Classic US fighters – Northrop P-61 Black Widow

by Chris Chant on 03/09/2012

Although it did not possess the performance or the firepower of one of its German counterparts, the Heinkel He 219 Uhu night-fighter, the Black Widow was still an immensely potent and impressive night-fighter with the additional advantage of being able to undertake the nocturnal intruder role with a very heavy disposable load.

The origins of this formidable night-fighter and night intruder can be traced to the autumn of 1940, when a team of officers from the US Army Air Corps, which became the US Army Air Forces in June 1941, visited the UK to learn about British night interception techniques using Bristol Blenheim Mk IF extemporised night-fighter that was about to be supplanted by the Bristol Beaufighter Mk IF with AI.Mk IV air interception radar. The USAAC realised for the first time that night-fighting was about to become a major element in the air war of World War II and set about the creation of an American night-fighting capability. In the short term the best that could be achieved was an extemporised type, the Douglas P-70 Havoc based on the A-20 attack bomber, but for the longer term the USAAC fully appreciated that a purpose-designed type would be essential. In October 1940 an outline requirement was communicated to John K. ‘Jack’ Northrop, and a mere two weeks later Northrop and his chief assistant, Walter J. Cerny, visited the the headquarters of the USAAC’s Air Matériel Command at Wright Field, which was located outside Dayton, Ohio, to present the results of their initial thinking. Discussions with the appropriate USAAC officers proved most stimulating, and in December 1940 Northrop offered a full design to the Air Material Command. This resulted in a January 1941 order for two XP-61 prototypes.

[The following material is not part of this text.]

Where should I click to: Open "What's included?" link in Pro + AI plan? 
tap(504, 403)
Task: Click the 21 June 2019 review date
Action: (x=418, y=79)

A P-61A-1NO of 419th Night Fighter Squadron in flightFar-sighted design
The N-8A design was singularly advanced, and based on a twin-engined powerplant and an all-metal airframe that was very large by the fighter standards of the day. The core of the structure was the central nacelle and wing centre section. The nacelle was of light alloy semi-monocoque construction and carried the crew, air interception radar and much of the armament, the last consisting of four 20 mm fixed forward-firing cannon in the wing’s leading edges and six 0.5 in (12.7 mm) Browning machine guns with 500 rounds per gun in a power-operated four-gun dorsal barbette and power-operated two-gun ventral barbette: the barbettes could be locked to fire directly forward under control of the pilot, or unlocked for use defensively as trainable weapons under the remote control of the gunner. The shoulder/mid-set and slightly dihedralled wing centre section was of light alloy stressed-skin construction and of the constant-chord type.

Installed under the outer ends of this centre section were the nacelles for the two wing-mounted engines and their fuel supply, and these nacelles were extended rearward as light alloy semi-monocoque booms that supported the tail unit of two vertical surfaces, each with a rudder, separated by a constant-chord horizontal surface with a single elevator. The flying surfaces were completed by the outer wing panels, which were set at a less acute dihedral angle than the centre section, and were tapered in thickness and chord; virtually the whole of the trailing edges was occupied by small outboard ailerons supplemented by spoilers, and long-span inboard flaps that were originally of the Zap type but later of the slotted type. The airframe was completed by the tricycle landing gear, which comprised a nose wheel unit that retracted rearward into a door-covered bay the underside of the central nacelle below the cockpit, and two main wheel units that retracted rearward into door-covered bays in the nacelles behind the engines.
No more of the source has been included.